Analytic Querying
=================

GeoMesa provides advanced query capabilities through GeoTools query hints. You can use these hints to control
various aspects of query processing, or to trigger distributed analytic processing. See :ref:`query_hints`
for details on setting query hints.

.. _analytic_queries:

Feature Sampling
----------------

Instead of returning all features for a query, GeoMesa can use statistical sampling to return a certain
percentage of results. This can be useful when rendering maps, or when there are too many features to
be meaningful.

Features can either be sampled absolutely, or sampled by a certain attribute. For example, given a series of
points in a track, you may wish to sample by the track identifier so that no tracks are completely sampled out.

The sampling value should be a float in the range (0, 1), which represents the fractional value of features that will
be returned. Due to distributed processing, the actual count returned is not guaranteed to equal the requested
percentage - however, there will never be less features than requested. For example, if you sample 5 features
at 10%, you will get back anywhere from 1 to 5 features, depending on how your data is distributed in the cluster.

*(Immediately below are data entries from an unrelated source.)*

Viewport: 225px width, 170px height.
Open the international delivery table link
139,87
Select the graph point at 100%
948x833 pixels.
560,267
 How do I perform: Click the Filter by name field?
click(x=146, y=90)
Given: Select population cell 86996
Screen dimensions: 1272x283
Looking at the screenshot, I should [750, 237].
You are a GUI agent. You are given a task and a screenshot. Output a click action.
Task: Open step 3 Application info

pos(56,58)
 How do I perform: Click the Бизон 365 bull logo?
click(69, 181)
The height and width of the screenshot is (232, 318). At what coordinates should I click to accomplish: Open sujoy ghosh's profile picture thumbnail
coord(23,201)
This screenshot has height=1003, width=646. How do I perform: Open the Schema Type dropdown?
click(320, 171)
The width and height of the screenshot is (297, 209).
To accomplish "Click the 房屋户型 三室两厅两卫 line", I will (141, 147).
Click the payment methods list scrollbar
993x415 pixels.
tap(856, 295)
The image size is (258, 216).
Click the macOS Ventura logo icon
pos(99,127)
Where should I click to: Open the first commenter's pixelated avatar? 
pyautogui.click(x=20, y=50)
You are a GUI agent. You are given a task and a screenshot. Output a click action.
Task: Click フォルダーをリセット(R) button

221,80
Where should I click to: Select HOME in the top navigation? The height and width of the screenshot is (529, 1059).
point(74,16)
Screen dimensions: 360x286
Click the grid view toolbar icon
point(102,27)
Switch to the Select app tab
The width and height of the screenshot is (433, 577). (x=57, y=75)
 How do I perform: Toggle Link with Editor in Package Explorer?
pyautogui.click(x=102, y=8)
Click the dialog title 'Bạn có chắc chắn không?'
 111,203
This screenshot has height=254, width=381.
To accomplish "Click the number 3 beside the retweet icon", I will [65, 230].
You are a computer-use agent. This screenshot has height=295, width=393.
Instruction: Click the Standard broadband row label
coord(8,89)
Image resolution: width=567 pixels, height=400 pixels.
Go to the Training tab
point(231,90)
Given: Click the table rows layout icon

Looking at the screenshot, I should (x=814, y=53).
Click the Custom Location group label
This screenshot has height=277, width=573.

+----------------------+------------------------------------+----------------------+
| Key                  | Type                               | GeoServer Conversion |
+======================+====================================+======================+
| QueryHints.SAMPLING  | Float                              | any float            |
+----------------------+------------------------------------+----------------------+
| QueryHints.SAMPLE_BY | String - attribute name (optional) | any string           |
+----------------------+------------------------------------+----------------------+

.. tabs::

    .. code-tab:: java

        import org.locationtech.geomesa.index.conf.QueryHints;

         // returns 10% of features, threaded by 'track' attribute
        query.getHints().put(QueryHints.SAMPLING(), new Float(0.1));
        query.getHints().put(QueryHints.SAMPLE_BY(), "track");

    .. code-tab:: scala

        import org.locationtech.geomesa.index.conf.QueryHints

        // returns 10% of features, threaded by 'track' attribute
        query.getHints.put(QueryHints.SAMPLING, 0.1f)
        query.getHints().put(QueryHints.SAMPLE_BY, "track");

    .. code-tab:: none GeoServer

        ...&viewparams=SAMPLING:0.1

Density Query
-------------

To populate heatmaps or other pre-rendered maps, GeoMesa can use server-side aggregation to map features to
pixels. This results in much less network traffic, and subsequently much faster queries.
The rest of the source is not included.